### Entries taken from a collection

Segment Open

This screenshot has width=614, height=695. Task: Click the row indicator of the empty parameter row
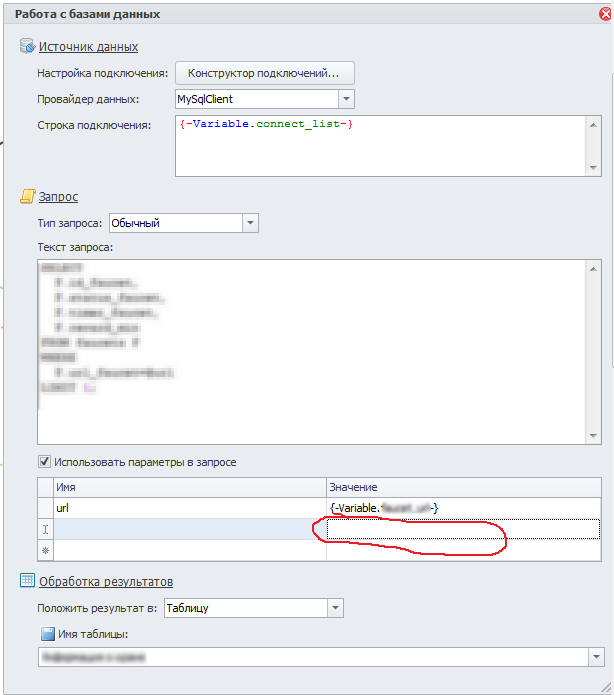[45, 529]

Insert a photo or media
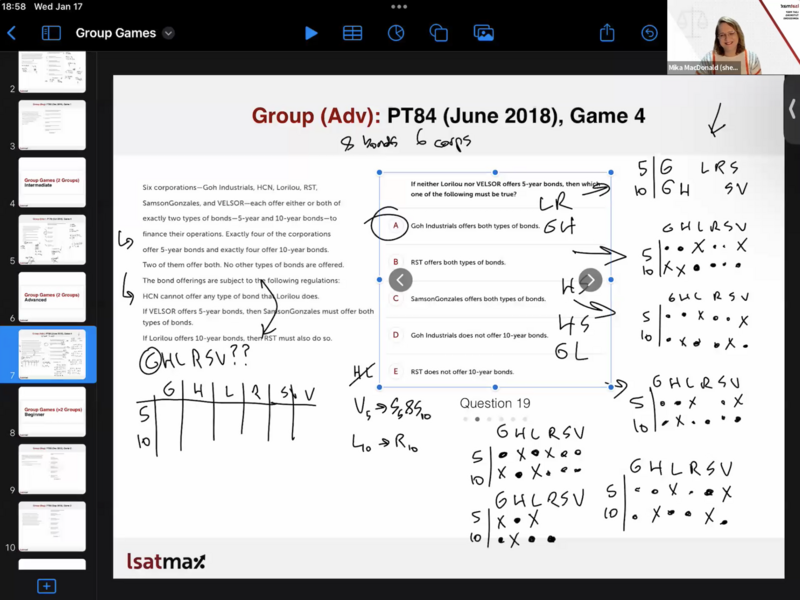[x=483, y=33]
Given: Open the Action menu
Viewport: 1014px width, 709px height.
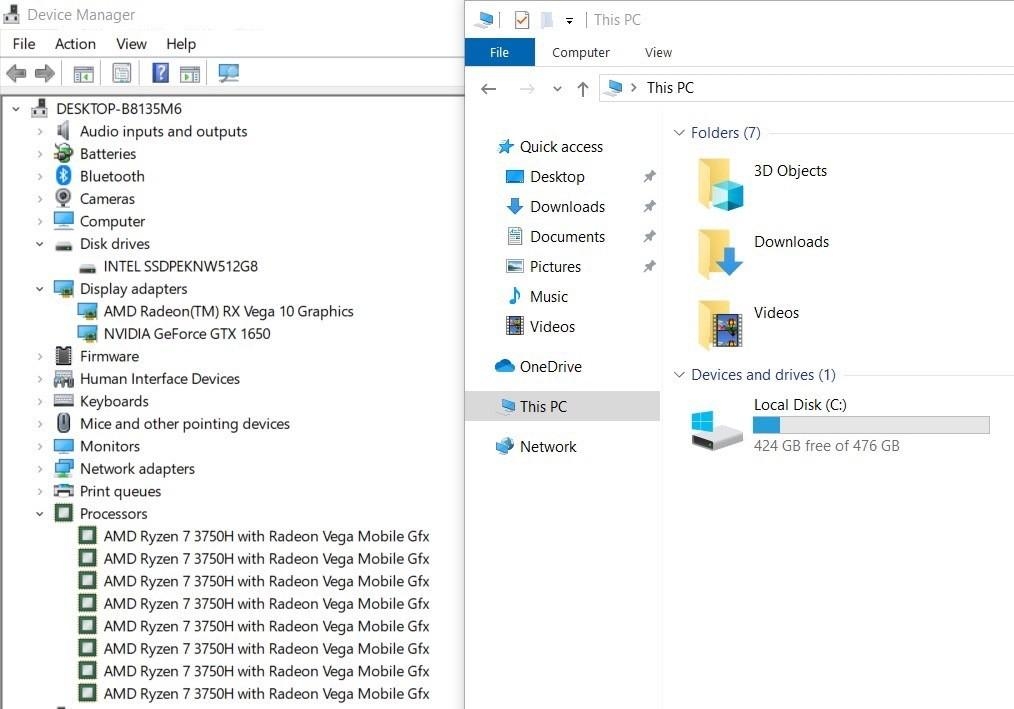Looking at the screenshot, I should pyautogui.click(x=75, y=44).
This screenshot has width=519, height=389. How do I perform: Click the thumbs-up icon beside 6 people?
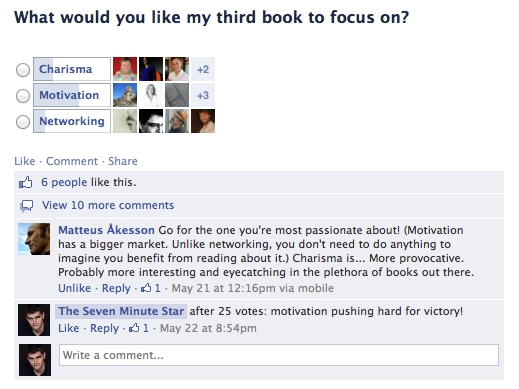tap(26, 182)
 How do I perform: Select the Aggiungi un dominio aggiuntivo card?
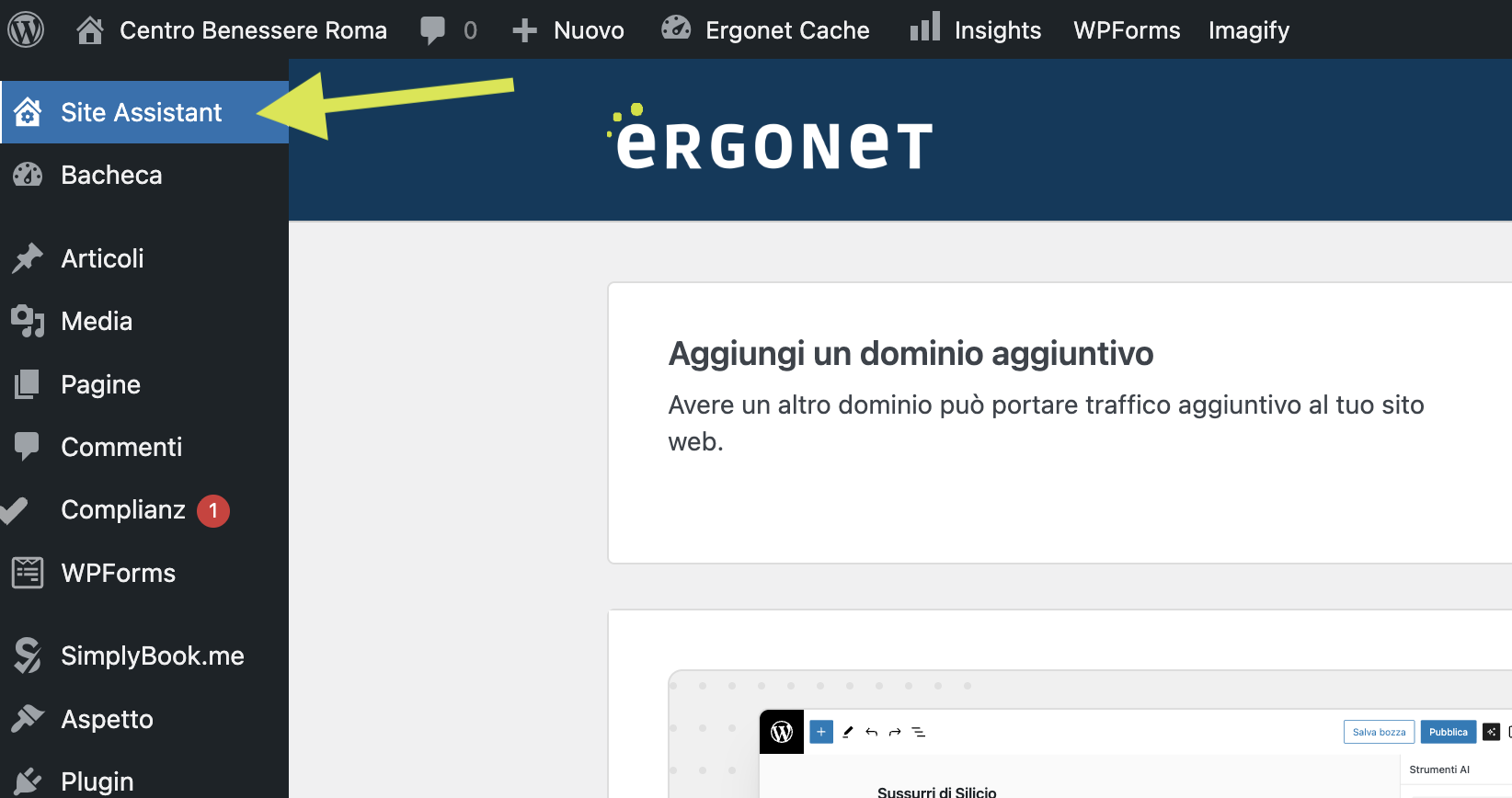[1060, 423]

Segment Closed

Copy out the records above in full, exactly as written, but not the pictures.

### Output below
This screenshot has width=614, height=695. Task: Click the row indicator of the empty parameter row
[45, 529]

Insert a photo or media
[x=483, y=33]
Given: Open the Action menu
Viewport: 1014px width, 709px height.
Looking at the screenshot, I should pyautogui.click(x=75, y=44).
This screenshot has width=519, height=389. How do I perform: Click the thumbs-up icon beside 6 people?
tap(26, 182)
 How do I perform: Select the Aggiungi un dominio aggiuntivo card?
[1060, 423]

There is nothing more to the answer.